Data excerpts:
══════════════════════════════

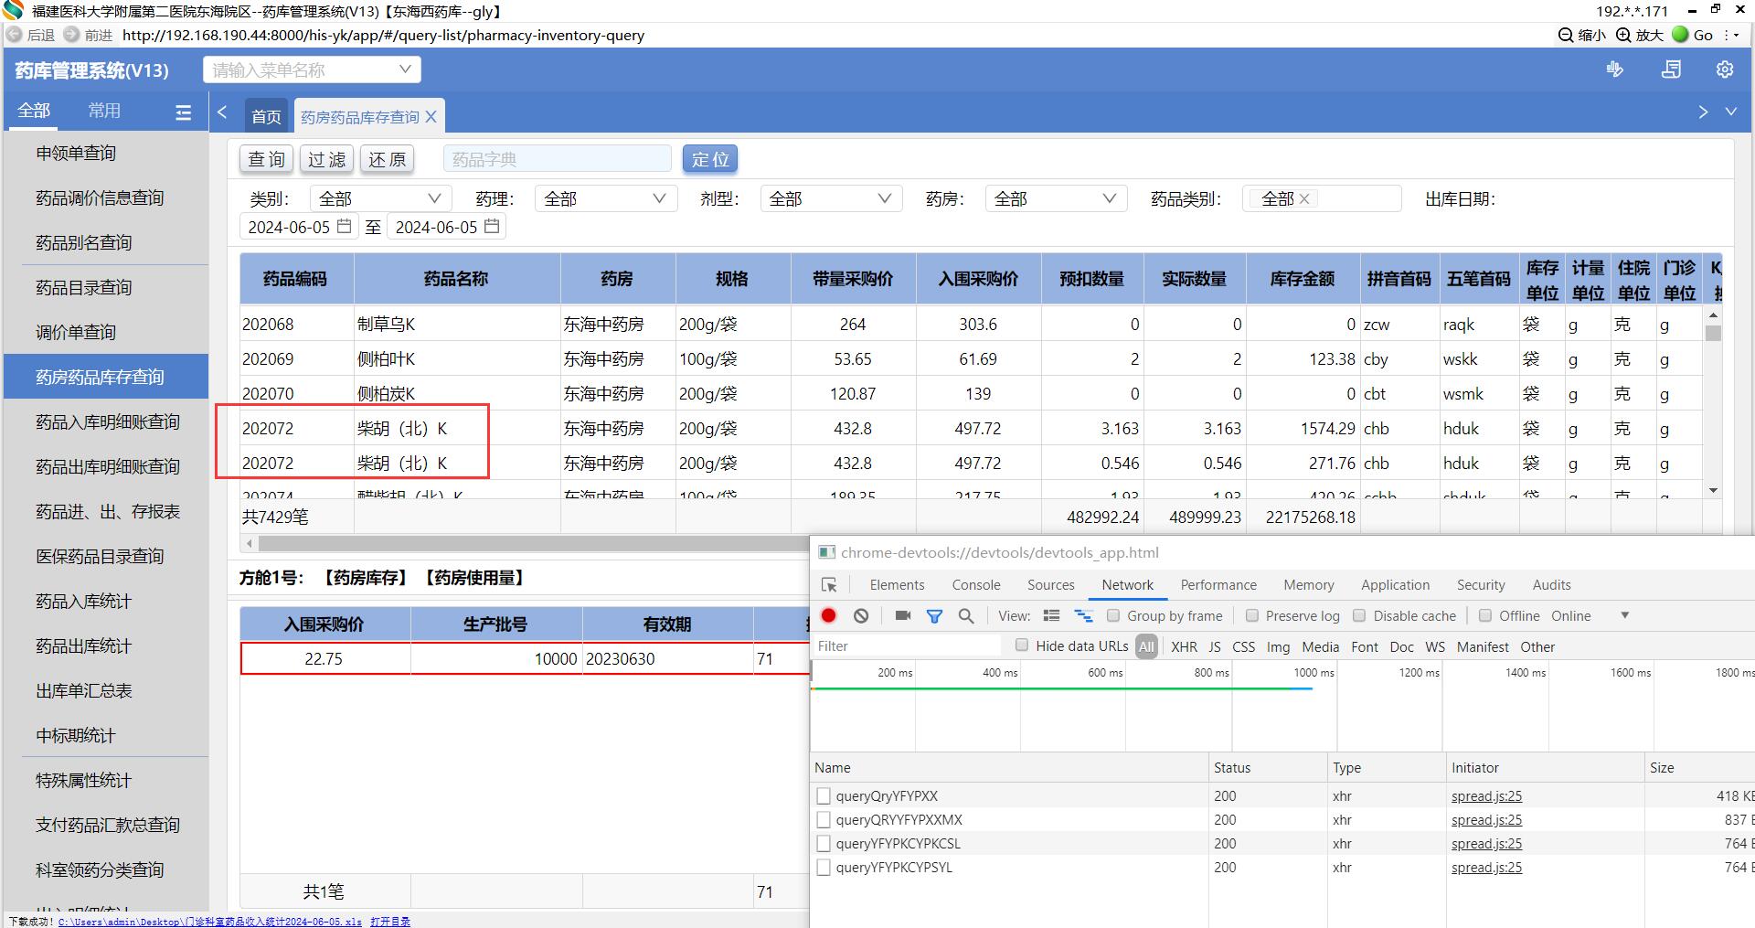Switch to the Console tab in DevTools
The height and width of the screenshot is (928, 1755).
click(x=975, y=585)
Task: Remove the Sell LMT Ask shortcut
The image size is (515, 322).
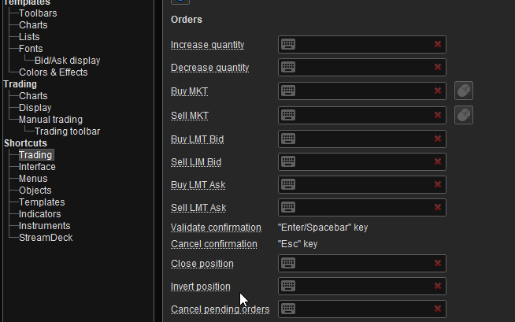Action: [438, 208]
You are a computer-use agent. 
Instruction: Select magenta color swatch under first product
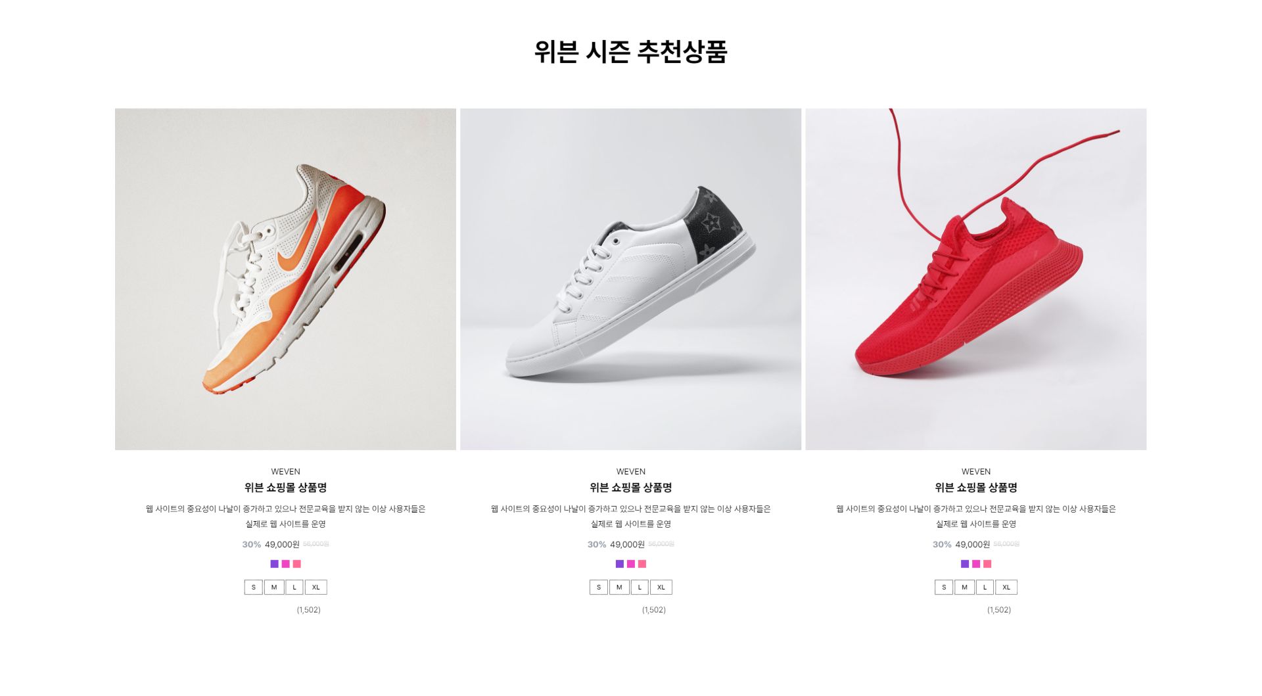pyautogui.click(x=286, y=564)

══════════════════════════════

Problem statement: Drop the pictures, then transcribe the lines from the one containing "Task: Remove the Sell LMT Ask shortcut" to the end of the data above, exactly and nothing more.

Result of this task:
Task: Remove the Sell LMT Ask shortcut
The image size is (515, 322).
Action: [438, 208]
You are a computer-use agent. 
Instruction: Select magenta color swatch under first product
pyautogui.click(x=286, y=564)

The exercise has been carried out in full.